How he knows about his readership, Clark said, is through the internet.
“I hear from people all the time and I take special care to respond to young readers,” he said.
Books, particularly science fiction, got him interested as a kid growing up in Canby in the field he refers to as his vocation.
The ideas, particularly about space travel, were fascinating and formed the beginning of a career that he carried with him to college at Moorehead State, then on to Chicago as a writer and editor and finally back to Canby.
His thinking has changed through the years and is now based more on a serious discussion of possibilities and probabilities.
“I look at these things at a cool intellectual level — fitting together the pieces of the puzzle,” Clark said.
That ranges from the possibilities of visitors from another place to the simple, like something seen that cannot be explained.
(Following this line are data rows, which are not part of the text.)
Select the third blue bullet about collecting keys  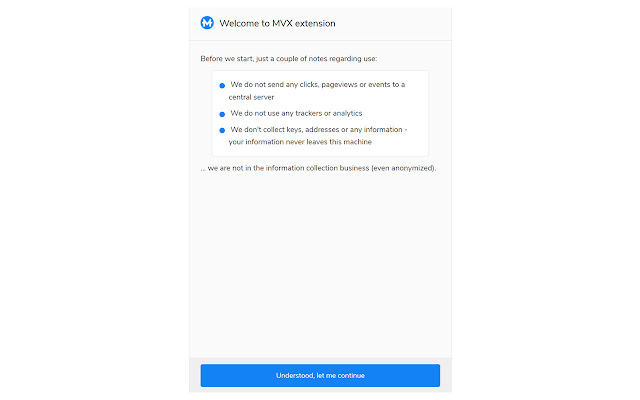222,130
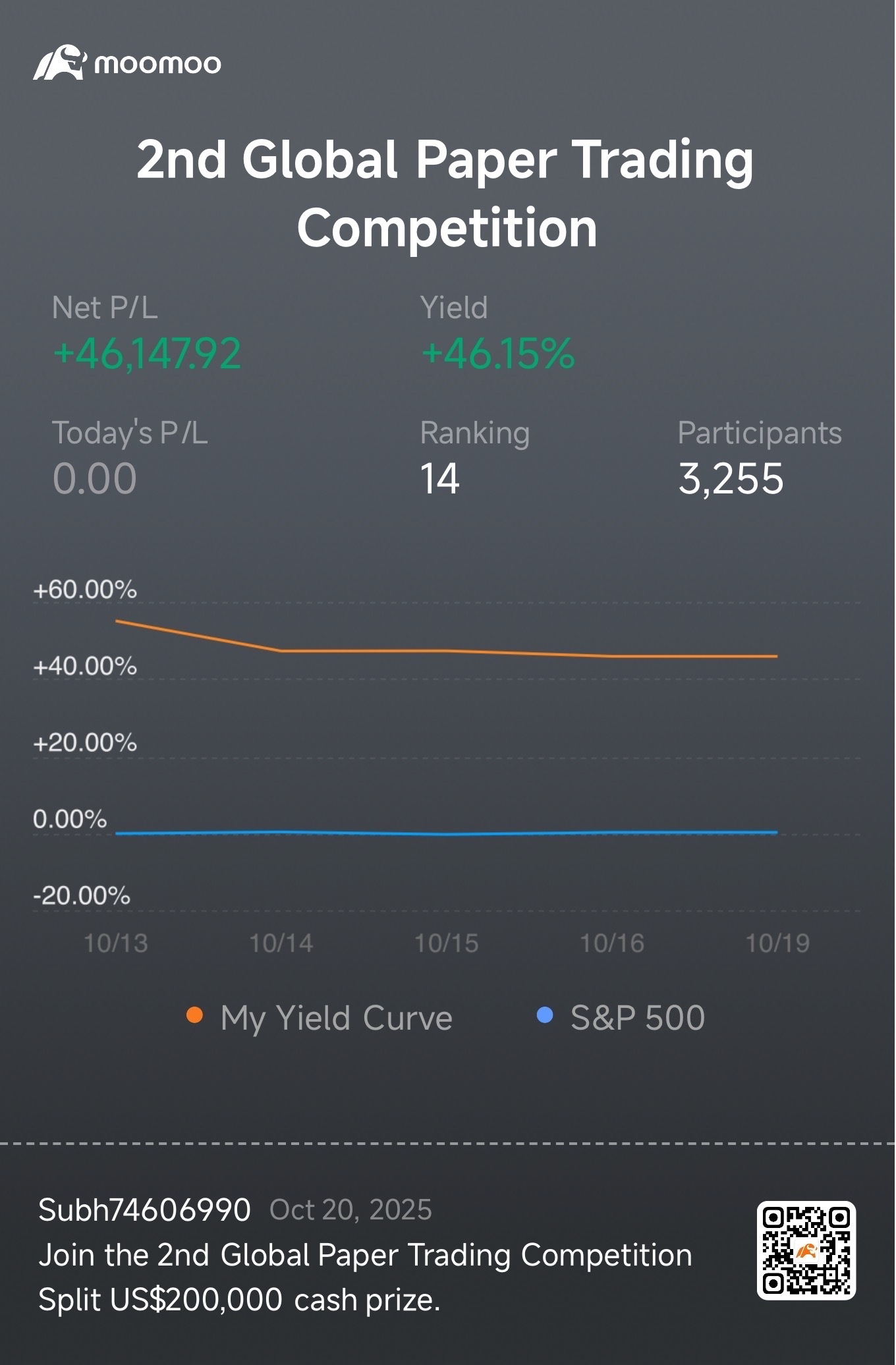Tap the Yield value +46.15%

pos(498,354)
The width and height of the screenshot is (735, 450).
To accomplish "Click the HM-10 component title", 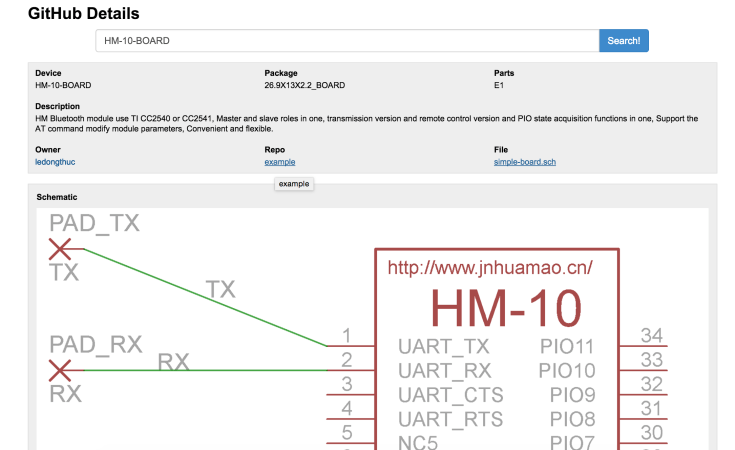I will tap(506, 308).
On visitors from another planet, Clark said the chances are more likely that other civilizations on other planets do exist because the universe contains billions of habitable spheres.
“It would be more surprising, on an intellectual level, to think that they aren’t there,” he said.
The other category is the unexplained things that happen — anomalies.
“It happens and its gone, but you know in your heart that it happened,” Clark said. “There’s no moral, no point. It just happened and then was gone.
What’s more, no physical evidence was left behind.
Clark talked about that in a 2005 essay for the Journal of Scientific Exploration in which he related one of his own experiences.
Recorded history is full of such accounts and most people have had them even if they don’t talk about them.
“Ridicule enforces silence,” Clark said.
He supports the quest for explanation and exploration rather than suppression. The problem with that approach, he said, is a simple one.
“There isn’t a vocabulary we can use,” Clark said.
A growing number of people are working on coming up with one, not as a subject to be covered on late night television for entertainment purposes, but as a practical approach to a greater understanding of the essence of life.
To be included in that group of people to the extent that he has been and now to be placed at the forefront with the award he will be accepting is what Clark said he finds mind boggling.
There’s also another side to Clark, which he describes as his passion — music — and he loves to talk about it.
He has written songs which have been recorded and performed by the likes of Emmylou Harris, Mary Carpenter and Tom T. Hall. He has often collaborated with Robin and Linda Williams. His reviews of American folk music albums appear in Rambles magazine. His list of reviews is lengthy and can be found on the rambles.net web site, ranging from one on “Blue Rain” by Eric Anderson to “Wagonmaster” by Porter Wagoner.